肺水腫|病名と症状から調べる犬の病気

肺水腫

肺水腫は肺に水がたまるもので、単独ではならず、殆どが肺炎や心臓病が原因となって発症します。

肺水腫の主な症状

肺水腫の症状は肺に水がたまることから、呼吸に関する症状が現れます。ゼーゼーした呼吸をするようになり、前足を突っ張り、がに股で座ったまま動かない事が多くなります。体をよこたえるより、この体勢の方が少しでも呼吸が楽になるからです。

症状が進むと鼻水が泡状になって出たり、チアノーゼを起こして舌が紫色になったりします。

肺水腫の原因

肺水腫の原因は2種類に分ける事ができます。心臓が原因で起こる心臓性肺水腫と、それ以外の非心臓性肺水腫になります。犬の肺水腫で多いのは心臓性肺水腫です。

心臓が正常に働かないことで血流が悪くなり、肺の中に血液の成分が漏れだします。こうしたことで心臓性肺水腫がおこります。

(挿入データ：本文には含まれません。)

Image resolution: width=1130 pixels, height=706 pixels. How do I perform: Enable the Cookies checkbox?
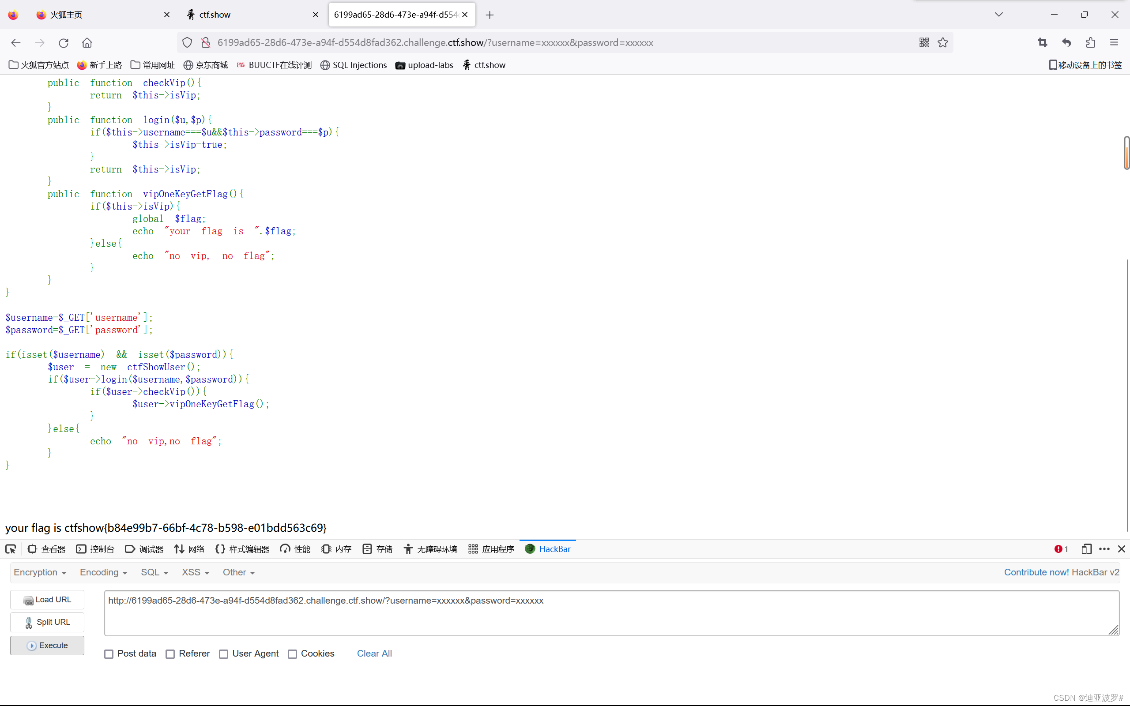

非心臓性肺水腫の場合、心臓以外のものが原因でなる肺水腫全てのことを指します。

肺水腫の治療と予防

肺に水がたまっているからといって、針を刺して排出させるわけではありません。血管の中に、肺にたまった水を戻すため、利尿剤や血管拡張剤が使われます。こうすることで、肺にたまった水を尿にして体外に出す事ができます。稀に、気管支拡張剤を使い、酸素を肺に取り込みやすくすることもあります。もちろん、肺水腫と同時に、原因となっている心臓病の治療も行われます。

予防としては、直接肺水腫を予防することは不可能で、その原因となる病気の治療をしっかりと行うことです。